Evening falls, Springerville, Arizona, 2014
The main street of this small town looks quite ordinary until we notice a larger than life red horse standing atop a Western wear sign just down the block from us. This incongruity, along with the warm light of the setting sun, makes a quite ordinary place seem extraordinary. The pair of bright red stoplights, echoed by the glowing taillights of the truck at right, adds a cautionary counterpoint to an otherwise peaceful scene.

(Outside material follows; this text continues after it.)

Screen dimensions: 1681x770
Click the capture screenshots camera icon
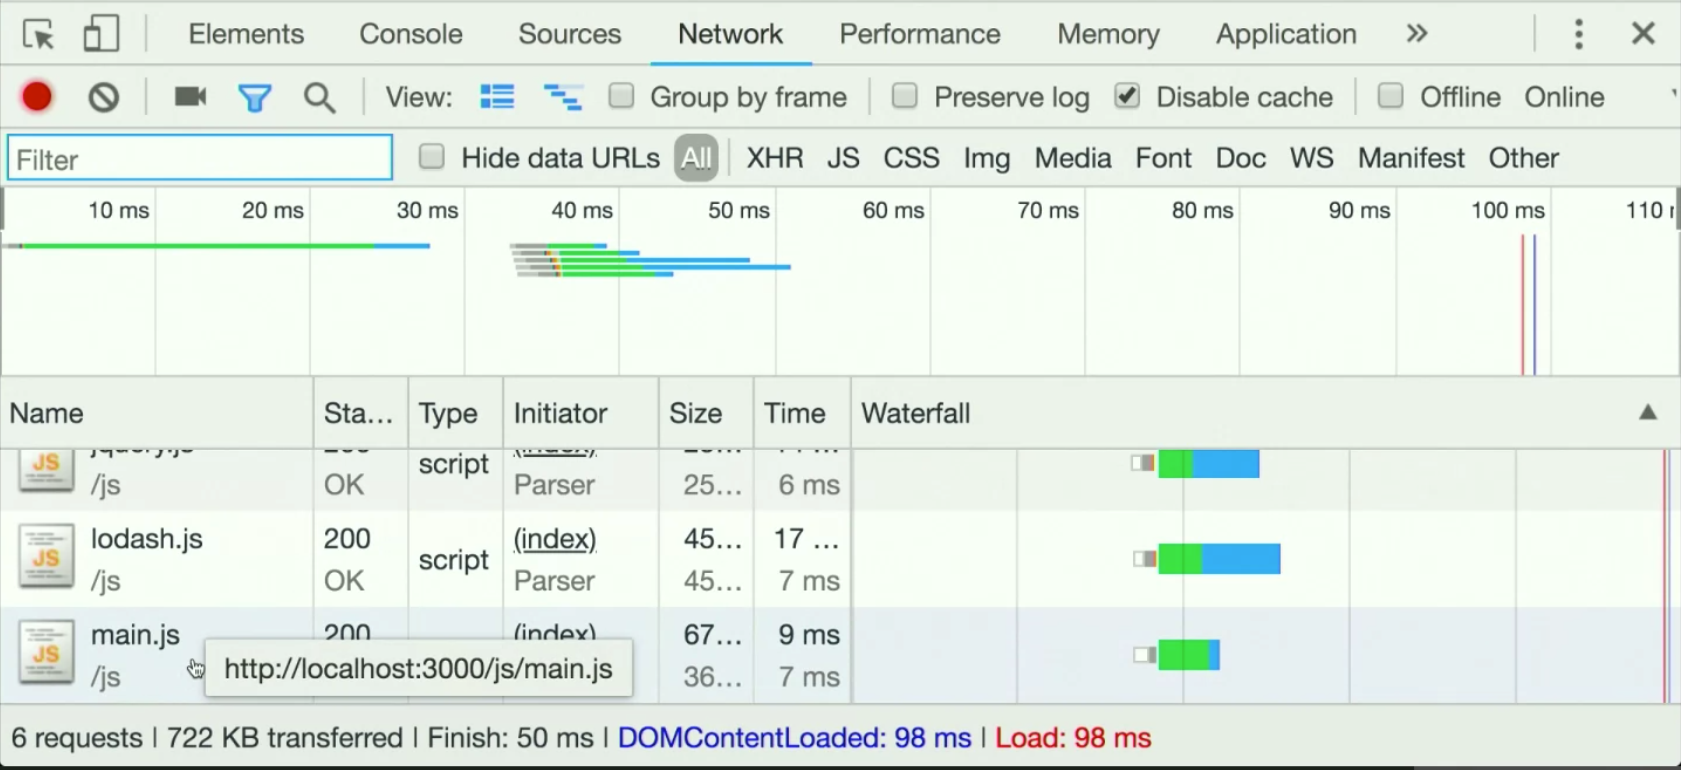[190, 97]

Country Store, Quemodo, New Mexico, 2014
This huge wooden eagle was carved with a chain saw. It stands before the only store we found in this tiny hamlet located along the nearly deserted US Route 60 in the wind-swept hills of western New Mexico. The early morning light gilds the carving, as well as defining the old bottles lining the bottom of the window in the background.
Storage Room, Country Store, Quemodo, New Mexico, 2014
The incongruous juxtaposition of mounted animal heads, antlers, skulls, soft drinks and firewood offer the flavor of country life in this isolated hamlet. I moved in with a 24mm wideangle focal length to embrace the entire scene, yet remain close enough for detail to come through.
Abandoned home, Pie Town, New Mexico, 2014
Pie Town sits 8,000 feet high, atop the Continental Divide along Highway 60 in Western New Mexico. It has always been known for its pies, and for its place in photographic history. In 1940, Russell Lee, a documentary photographer working on assignment for the Farm Security Administration of the US Government, photographed Pie Town and its people near the end of the Great Depression. The tiny town was then intact – its main street looking like a scene from an old cowboy movie. Lee was among the few photographers to use the new Kodachrome film for his images.
Today, much of Pie Town lies in ruins. I photographed this homestead, layering the image by using a 24mm wideangle focal length to stress first the high weeds, then the sagging picket fence, and finally the ghostly trees framing the weather-beaten house.
Gas station, Pie Town, New Mexico, 2014
My 24mm wideangle focal length emphasizes the canopy over this abandoned gas station in Pie Town by distorting it. It makes the front panel on the canopy seem much larger than it really is, thereby stressing the remnants of its peeling paint, as well as the corroding ceiling under the canopy.
Coca Cola signage, Pie Town, New Mexico, 2014
The surface of this decaying sign symbolizes Pie Town’s rise and fall. The product was intended to bring enjoyment to the long departed residents of this place. Today, the bottle pictured at right has virtually faded away, just as the town has. Meanwhile, rust has nearly obliterated the name of the man who ran the store where this drink was sold.
Requiem, Pie Town, New Mexico, 2014
Nearly 75 years ago, Russell Lee came to this place to document the deprived living conditions of those who once lived here. His images, along with those of fellow FSA documentary photographers such as Dorthea Lange, Walker Evans, Arthur Rothstein, and Gordon Parks, helped create an American cultural myth out of a ravaged rural nation. I’ve recalled Lee’s Pie Town imagery here with an offering of my own – a vintage automobile at the end of its trail, lying at rest in a field of golden weeds.